What to do. Give the data a second time, exactly and in full.

Information shown.
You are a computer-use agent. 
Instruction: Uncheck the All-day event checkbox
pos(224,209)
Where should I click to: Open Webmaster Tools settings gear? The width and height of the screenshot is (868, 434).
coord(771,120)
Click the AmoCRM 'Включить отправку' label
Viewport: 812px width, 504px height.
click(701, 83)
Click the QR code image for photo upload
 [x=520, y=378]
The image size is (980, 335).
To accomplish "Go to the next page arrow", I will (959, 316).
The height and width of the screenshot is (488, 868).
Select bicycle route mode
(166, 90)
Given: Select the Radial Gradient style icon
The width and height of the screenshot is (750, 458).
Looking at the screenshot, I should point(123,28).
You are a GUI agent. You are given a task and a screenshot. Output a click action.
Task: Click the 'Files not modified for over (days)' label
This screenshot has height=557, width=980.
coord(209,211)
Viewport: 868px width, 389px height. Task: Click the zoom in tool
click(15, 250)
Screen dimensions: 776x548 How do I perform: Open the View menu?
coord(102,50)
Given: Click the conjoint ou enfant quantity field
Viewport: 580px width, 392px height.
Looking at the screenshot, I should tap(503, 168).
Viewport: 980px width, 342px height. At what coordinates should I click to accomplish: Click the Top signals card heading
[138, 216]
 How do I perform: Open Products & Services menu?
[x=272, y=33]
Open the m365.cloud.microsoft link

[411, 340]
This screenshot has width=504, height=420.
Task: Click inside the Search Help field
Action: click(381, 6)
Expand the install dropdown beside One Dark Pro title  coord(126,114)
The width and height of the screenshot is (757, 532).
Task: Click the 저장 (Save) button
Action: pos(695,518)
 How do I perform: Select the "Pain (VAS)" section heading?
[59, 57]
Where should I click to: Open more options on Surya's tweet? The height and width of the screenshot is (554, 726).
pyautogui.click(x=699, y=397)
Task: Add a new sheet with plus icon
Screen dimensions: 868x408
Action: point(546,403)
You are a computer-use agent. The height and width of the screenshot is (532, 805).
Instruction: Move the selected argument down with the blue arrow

Output for this exercise.
You are a computer-use agent. 
Instruction: Uncheck the All-day event checkbox
pos(224,209)
Where should I click to: Open Webmaster Tools settings gear? The width and height of the screenshot is (868, 434).
coord(771,120)
Click the AmoCRM 'Включить отправку' label
Viewport: 812px width, 504px height.
click(701, 83)
Click the QR code image for photo upload
 [x=520, y=378]
The image size is (980, 335).
To accomplish "Go to the next page arrow", I will (959, 316).
The height and width of the screenshot is (488, 868).
Select bicycle route mode
(166, 90)
Given: Select the Radial Gradient style icon
The width and height of the screenshot is (750, 458).
Looking at the screenshot, I should point(123,28).
You are a GUI agent. You are given a task and a screenshot. Output a click action.
Task: Click the 'Files not modified for over (days)' label
This screenshot has height=557, width=980.
coord(209,211)
Viewport: 868px width, 389px height. Task: Click the zoom in tool
click(15, 250)
Screen dimensions: 776x548 How do I perform: Open the View menu?
coord(102,50)
Given: Click the conjoint ou enfant quantity field
Viewport: 580px width, 392px height.
Looking at the screenshot, I should tap(503, 168).
Viewport: 980px width, 342px height. At what coordinates should I click to accomplish: Click the Top signals card heading
[138, 216]
 How do I perform: Open Products & Services menu?
[x=272, y=33]
Open the m365.cloud.microsoft link

[411, 340]
This screenshot has width=504, height=420.
Task: Click inside the Search Help field
Action: click(381, 6)
Expand the install dropdown beside One Dark Pro title  coord(126,114)
The width and height of the screenshot is (757, 532).
Task: Click the 저장 (Save) button
Action: pos(695,518)
 How do I perform: Select the "Pain (VAS)" section heading?
[59, 57]
Where should I click to: Open more options on Surya's tweet? The height and width of the screenshot is (554, 726).
pyautogui.click(x=699, y=397)
Task: Add a new sheet with plus icon
Screen dimensions: 868x408
Action: point(546,403)
You are a computer-use agent. The height and width of the screenshot is (532, 805).
Instruction: Move the selected argument down with the blue arrow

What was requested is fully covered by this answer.